I’ve been lurking here, and have noticed that there’s been a lot of talk about probability. Unfortunately, a lot has been written rather sloppily, so that the actual workings of probability theory have not been clarified but have actually been obscured. It’s clear that a lot of folks understand some basic issues, but they haven’t been written down carefully enough so that the real issues are clear.
By way of background, I have been teaching probability and statistics at the undergraduate and graduate level for a number of decades, and although I am now retired from teaching formal classes I am still associated with the statistics program at the University of Vermont and still work with our students and faculty there.
I do not want to get into arguments, name-calling and snide remarks, which I’ve seen all too much of on talk.origins. My reasons for posting this are to clarify issues that I think haven’t been expressed clearly. I will certainly be glad to explain anything I write that isn’t clear, but I refuse to get into name-calling and other nastiness. At my age, I really have little appetite for that kind of thing.

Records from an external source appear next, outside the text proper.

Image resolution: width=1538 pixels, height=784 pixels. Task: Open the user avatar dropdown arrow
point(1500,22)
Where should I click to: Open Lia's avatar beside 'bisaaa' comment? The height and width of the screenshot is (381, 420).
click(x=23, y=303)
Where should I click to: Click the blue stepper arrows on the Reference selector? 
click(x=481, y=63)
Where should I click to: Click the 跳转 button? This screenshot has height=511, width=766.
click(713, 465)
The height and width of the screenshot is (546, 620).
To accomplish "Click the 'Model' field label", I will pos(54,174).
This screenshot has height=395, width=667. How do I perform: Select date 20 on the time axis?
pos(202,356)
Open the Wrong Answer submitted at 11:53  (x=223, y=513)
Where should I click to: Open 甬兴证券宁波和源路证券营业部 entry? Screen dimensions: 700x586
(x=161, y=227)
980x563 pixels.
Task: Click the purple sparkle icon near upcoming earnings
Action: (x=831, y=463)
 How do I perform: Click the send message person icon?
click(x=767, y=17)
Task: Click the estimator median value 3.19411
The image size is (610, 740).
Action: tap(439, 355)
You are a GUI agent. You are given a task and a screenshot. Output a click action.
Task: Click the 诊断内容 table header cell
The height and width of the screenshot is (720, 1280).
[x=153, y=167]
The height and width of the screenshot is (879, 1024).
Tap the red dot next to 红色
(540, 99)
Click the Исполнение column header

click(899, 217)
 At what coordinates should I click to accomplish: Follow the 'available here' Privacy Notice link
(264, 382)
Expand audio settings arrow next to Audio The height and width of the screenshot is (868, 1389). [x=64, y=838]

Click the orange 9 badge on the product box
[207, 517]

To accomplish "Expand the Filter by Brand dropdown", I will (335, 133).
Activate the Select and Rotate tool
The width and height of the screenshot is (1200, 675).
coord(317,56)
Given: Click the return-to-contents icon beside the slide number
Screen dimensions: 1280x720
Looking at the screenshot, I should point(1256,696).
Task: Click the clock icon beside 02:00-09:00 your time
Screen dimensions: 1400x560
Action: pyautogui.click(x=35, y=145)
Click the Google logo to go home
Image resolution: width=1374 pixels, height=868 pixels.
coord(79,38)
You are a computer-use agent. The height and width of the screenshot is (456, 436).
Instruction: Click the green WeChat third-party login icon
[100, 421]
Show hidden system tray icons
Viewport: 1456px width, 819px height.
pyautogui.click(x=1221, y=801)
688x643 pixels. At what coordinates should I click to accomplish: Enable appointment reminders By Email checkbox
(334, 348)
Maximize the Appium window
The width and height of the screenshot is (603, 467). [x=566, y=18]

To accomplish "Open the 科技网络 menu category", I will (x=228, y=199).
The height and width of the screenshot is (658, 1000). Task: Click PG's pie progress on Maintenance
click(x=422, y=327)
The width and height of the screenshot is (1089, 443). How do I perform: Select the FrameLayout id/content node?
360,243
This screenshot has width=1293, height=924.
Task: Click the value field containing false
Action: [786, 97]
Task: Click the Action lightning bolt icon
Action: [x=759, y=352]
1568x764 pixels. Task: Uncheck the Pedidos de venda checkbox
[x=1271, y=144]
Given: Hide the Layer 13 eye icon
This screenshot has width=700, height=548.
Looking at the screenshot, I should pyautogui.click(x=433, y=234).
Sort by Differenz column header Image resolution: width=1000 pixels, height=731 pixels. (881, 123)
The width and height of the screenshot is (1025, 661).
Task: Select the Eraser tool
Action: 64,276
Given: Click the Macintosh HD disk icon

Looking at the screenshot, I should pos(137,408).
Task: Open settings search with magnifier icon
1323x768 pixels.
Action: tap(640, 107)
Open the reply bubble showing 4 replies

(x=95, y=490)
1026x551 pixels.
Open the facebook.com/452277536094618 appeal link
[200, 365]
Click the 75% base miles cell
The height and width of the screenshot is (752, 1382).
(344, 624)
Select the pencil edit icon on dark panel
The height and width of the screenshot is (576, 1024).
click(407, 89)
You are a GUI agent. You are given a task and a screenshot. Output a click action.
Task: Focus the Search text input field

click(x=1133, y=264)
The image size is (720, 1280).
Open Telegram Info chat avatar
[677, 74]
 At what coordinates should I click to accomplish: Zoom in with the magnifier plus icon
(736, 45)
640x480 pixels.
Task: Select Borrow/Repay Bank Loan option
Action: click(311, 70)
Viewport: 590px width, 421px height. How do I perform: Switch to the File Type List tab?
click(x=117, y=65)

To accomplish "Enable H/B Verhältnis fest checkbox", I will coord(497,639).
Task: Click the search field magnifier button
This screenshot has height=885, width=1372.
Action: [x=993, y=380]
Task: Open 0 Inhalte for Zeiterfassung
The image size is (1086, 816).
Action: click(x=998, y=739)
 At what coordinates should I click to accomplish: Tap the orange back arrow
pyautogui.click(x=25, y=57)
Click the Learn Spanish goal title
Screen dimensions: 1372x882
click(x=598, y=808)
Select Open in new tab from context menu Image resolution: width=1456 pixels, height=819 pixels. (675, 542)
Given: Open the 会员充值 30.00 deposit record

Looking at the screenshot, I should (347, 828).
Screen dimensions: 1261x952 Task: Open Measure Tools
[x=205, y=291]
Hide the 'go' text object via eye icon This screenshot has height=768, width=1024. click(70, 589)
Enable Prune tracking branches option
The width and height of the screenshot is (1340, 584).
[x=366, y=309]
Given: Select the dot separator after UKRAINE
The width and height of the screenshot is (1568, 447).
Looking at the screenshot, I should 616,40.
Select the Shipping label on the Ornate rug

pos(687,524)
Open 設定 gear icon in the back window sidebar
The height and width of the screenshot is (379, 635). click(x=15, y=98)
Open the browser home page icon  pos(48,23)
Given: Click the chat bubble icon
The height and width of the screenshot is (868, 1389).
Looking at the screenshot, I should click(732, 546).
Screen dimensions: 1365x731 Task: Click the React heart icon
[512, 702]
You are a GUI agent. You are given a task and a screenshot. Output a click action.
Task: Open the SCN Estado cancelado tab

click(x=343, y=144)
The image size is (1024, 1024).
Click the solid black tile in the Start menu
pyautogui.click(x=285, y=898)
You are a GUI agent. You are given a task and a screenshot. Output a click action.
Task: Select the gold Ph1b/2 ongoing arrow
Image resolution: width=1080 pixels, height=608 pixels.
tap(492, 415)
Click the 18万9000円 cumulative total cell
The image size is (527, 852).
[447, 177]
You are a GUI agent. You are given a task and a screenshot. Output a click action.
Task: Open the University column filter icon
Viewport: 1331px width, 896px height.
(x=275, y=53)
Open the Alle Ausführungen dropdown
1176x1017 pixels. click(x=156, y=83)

Probability Theory: The Logic Of Science, by the late E. T. Jaynes is probably the best free source readily available for what I’m going to talk about. The first few chapters of the book describe in detail the basics of probability theory and how, in the Bayesian context that I will adopt here, these principles can be used in practice. I highly recommend this source. The completed chapters of Prof. Jaynes’ book, which was still in progress when he passed away, can be downloaded here:
https://home.fnal.gov/~paterno/probability/jaynesbook.html
To explain the problems I’ve been having with the discussion here, I want to describe how I used my first class day in a course on Bayesian Inference and Decision Theory, which I taught many times at two universities. It was an honors college course for freshmen or sophomores (depending on the university) and was taught to a group of very intelligent students whose majors ran the gamut, some in the sciences, a number of pre-med students, liberal arts majors, and once even a dance major. It was taught as a seminar with the students and myself seated around a group of tables arranged in a square so that everyone could see everyone else. Typically the class would have 15-20 students.
On the first day of class (after everyone had introduced themselves) I would conduct the following experiment: I would tell them that I had a coin in my pocket and that I would in a moment take it out of my pocket and toss it. I asked them what the probability was (in their opinion) that the coin would come up heads. Universally they would answer, correctly, that it was 50%.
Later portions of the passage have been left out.